Parceling is a technique often used in analytical performance inference to help account for a “fuzzy” or probabilistic 0/1 outcome for a given observation It is also used in model development as an alternative to linear regression for to convert a ratio variable to a 0/1 or binary target. For example:
Inference
The problem in inference is to determine how a specific “unknown” observation would have performed had it been in the known population.
• Lending or credit
• How would a rejected applicant have performed had it been accepted?
• How would a “unbooked” (accepted but walked away) applicant have performed had they taken the loan.
• Direct Mail
• Would a potential customer have responded had they been mailed an offer?
• If they had responded, would they have purchased something?
• Fraud
• Would a credit application been identified as fraudulent had it been investigated?
• Would an insurance claim been identified as fraudulent had it been investigated?

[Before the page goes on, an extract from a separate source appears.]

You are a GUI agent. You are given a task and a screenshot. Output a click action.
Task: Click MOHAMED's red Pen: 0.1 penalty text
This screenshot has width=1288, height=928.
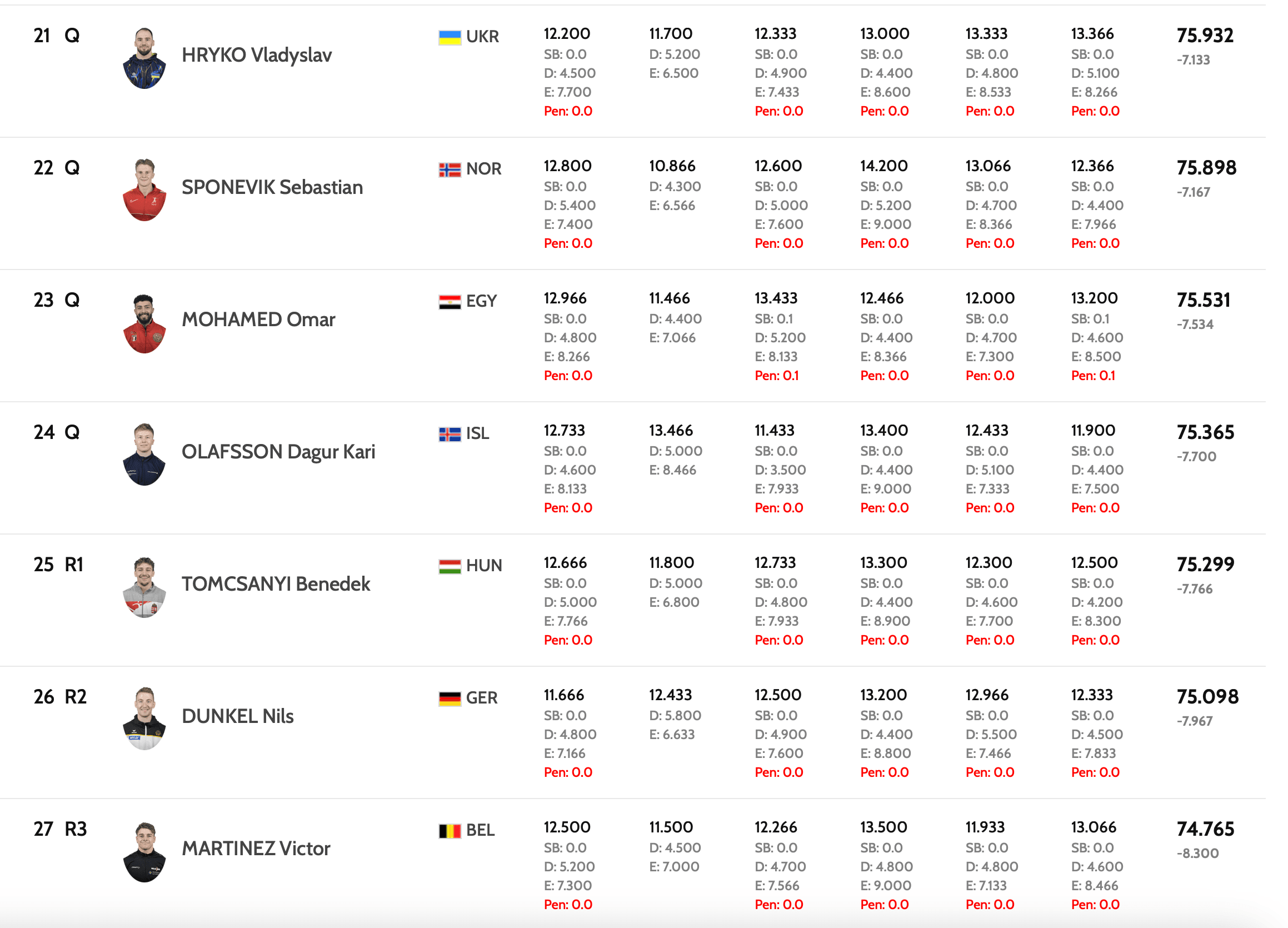pos(776,376)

In this situation, the analysis of the known population can be extrapolated (very carefully) into the unknown population to derive a probability of the target performance (for example 1=Good or 0=Bad). This probability is then used to divide an unknown observation into two separate observations, a Good observation and a Bad observation. The good observation is given a weight equivalent to the probability of a 1 and the Bad observation is given a weight equivalent to the probability of 0.
Ratios
This technique is only applicable in some very specific conditions. In general, if the target can have different degrees of “Badness” or “Goodness” then parceling can be used. For example:
• Loan Collections – When a loan has been charged off, some or all of the money can be recovered. If none is recovered it is Bad, if all is recovered, it is Good but if a portion is recovered then it is partially good and partially bad. The ratio here is % recovered.
• Insurance Risk –When an insurance policy has a no claims it is Good, when it has claims it is somewhat Bad, depending on how large the claim is. The ratio here is Loss Ratio, or Loss/(Premiums Paid).
• Profitability – An account in any sort of business could be classified as Good or Bad depending on the revenue generated from the account compared to the costs associated with the account. Those accounts with no costs are Good, those accounts with no revenue are Bad. The ratio here is Revenue/Cost.

Parceling is used in these ratio examples in a similar way to the inference solution. Each partial observation is duplicated making a “Good” observation and a “Bad” observation. The Good observations are given weights proportional to their “Goodness” (\$ recovered on the charged off loan, insurance premiums paid, revenue generated by the acount) and the Bad observations are given weights proportional to their “Badness” (\$ owed on the charged off loan, losses on the insurance due to claim(s), costs associated with the account).

For inference situations, parceling allows a single observation with unknown performance to be split into a “good” observation with a weight proportional to the estimated probability that observation would have been good and a :bad” observation with a weight proportional to the estimated probability that observation would have been “bad.” These parceled values are then added to the known population to build a final model based on the full TTD population.